View Single Post
Old 10-29-15 | 10:03 AM
  #18  
noglider's Avatar
noglider
aka Tom Reingold
Titanium Club Membership
15 Anniversary
Community Builder
Community Influencer
 
Joined: Jan 2009
Posts: 44,193
Likes: 6,426
From: New York, NY, and High Falls, NY, USA

Bikes: 1962 Rudge Sports, 1971 Raleigh Super Course, 1971 Raleigh Pro Track, 1974 Raleigh International, 1975 Viscount Fixie, 1982 McLean, 1996 Lemond (Ti), 2002 Burley Zydeco tandem

In case you haven't surmised from the answer, yes, the GPS receiver is independent of wifi, though when you have both, they can work together. If you're not interested in seeing your progress on a map while you are riding, the tablet can probably do what you want.

> _DATA EXTRACT_

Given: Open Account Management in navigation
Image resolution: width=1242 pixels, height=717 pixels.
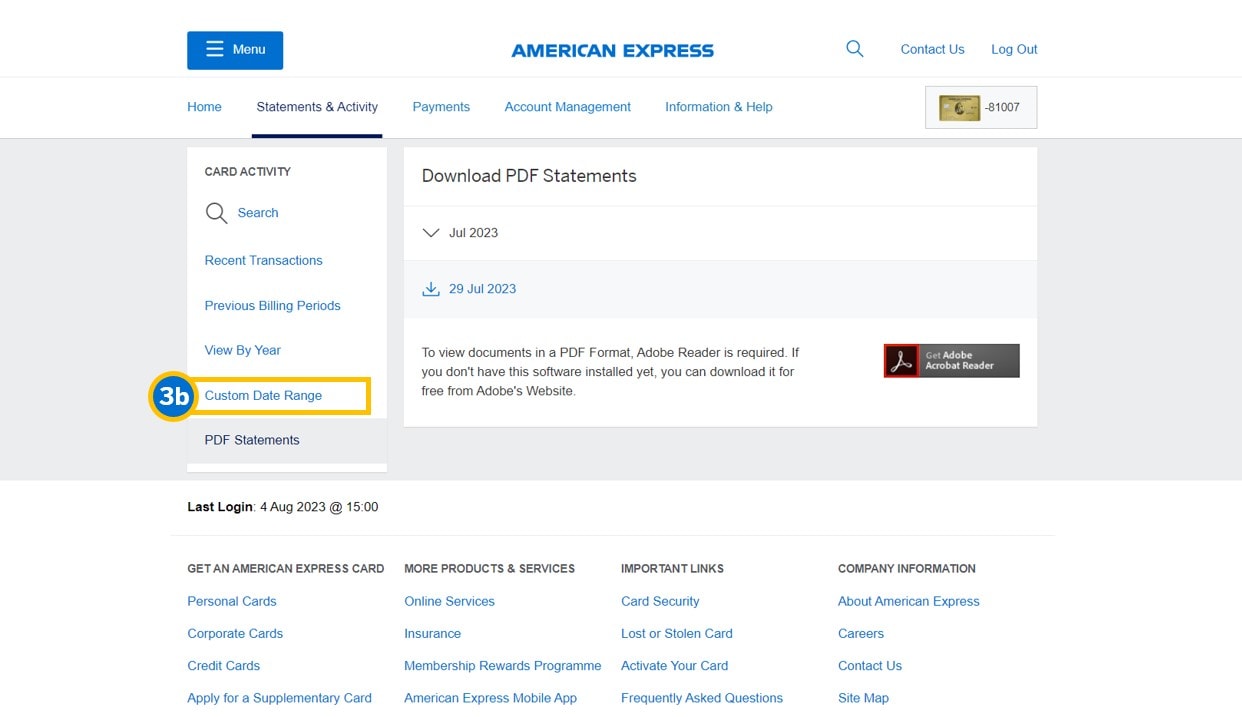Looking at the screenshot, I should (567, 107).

> _EXERCISE TASK 1_
Write out the forum post on GPS and wifi word for word, starting with "Bikes: 1962 Rudge" and going on through "what you want.".
> _EXERCISE TASK 2_
Continue the forum post on GPS and wifi from its last sentence.
The data has no connection to the forum post on GPS and wifi.

> _EXERCISE RESPONSE 1_
Bikes: 1962 Rudge Sports, 1971 Raleigh Super Course, 1971 Raleigh Pro Track, 1974 Raleigh International, 1975 Viscount Fixie, 1982 McLean, 1996 Lemond (Ti), 2002 Burley Zydeco tandem

In case you haven't surmised from the answer, yes, the GPS receiver is independent of wifi, though when you have both, they can work together. If you're not interested in seeing your progress on a map while you are riding, the tablet can probably do what you want.

> _EXERCISE RESPONSE 2_
One alternative to consider is an inexpensive GPS such as the Garmin Edge 200. It's more than $75, though. I like it fairly well. I press Start, and it records my GPS coordinates over time. Then when I connect to a computer at home or work, it plots the GPS coordinates over the map. It uploads my ride to the web and provides quite a lot of statistics and graphs. Here is one of my rides. The unit is a little bigger than a watch, so it fits in my pocket if I don't want to mount it on the handlebar.

Another alternative is a basic bike computer which doesn't use GPS. You can get them for $6 to $50. I find the cheap Chinese models work just fine. They give speed, average speed, distance, and other stats. Since you want to keep yours in a bum bag, I guess you'll need a wireless model. I think they start at $15. But you'd have to move the sensor/sender from bike to bike. Normally, it attaches to your fork and senses a spoke-mounted magnet.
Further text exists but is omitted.